June 21, 2009 at 4:43 pm
I see from your picture that you have dry hopped with loose hops… doesn’t this cause problems with bits of hops and seeds getting everywhere?
I was considering Dry Hopping my latest brew and have some Stainless Steel Tea Ball Infusers to put the hops in.
I do like the idea of the hops fully mixing with the beer but I’ve had bottling problems when hop seeds get stuck in the Bottling stick and you get beer all over the floor! :)

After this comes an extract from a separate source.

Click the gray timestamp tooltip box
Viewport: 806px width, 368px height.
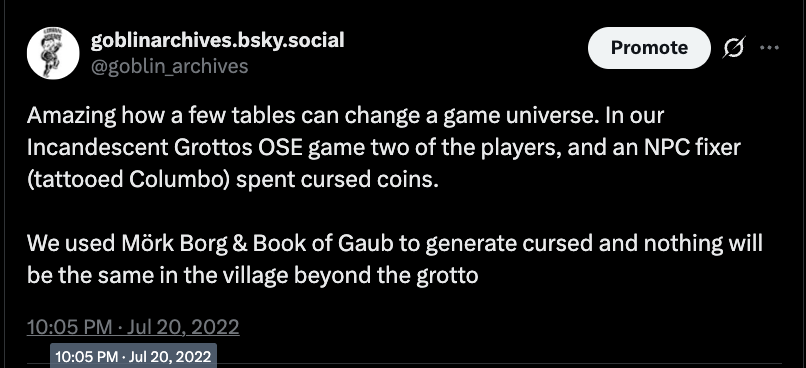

August 9, 2009 at 12:35 pm
hey, sounds like this brew turned out alright for you. i’m having the same problems right now. visually it looks exactly like the picture you took, with a small ring of krausen scum on the sides and very little white foam on the surface. i never saw any bubbling action. i even repitched another pack of yeast after 48 hours after trying to aerate it again to seemingly no avail. any advice?
August 9, 2009 at 7:31 pm
Kevin,
Take a hydrometer reading. Most likely gas is escaping somehow but you can’t see it. You should be able to see from the hydrometer reading whether fermentation is happening.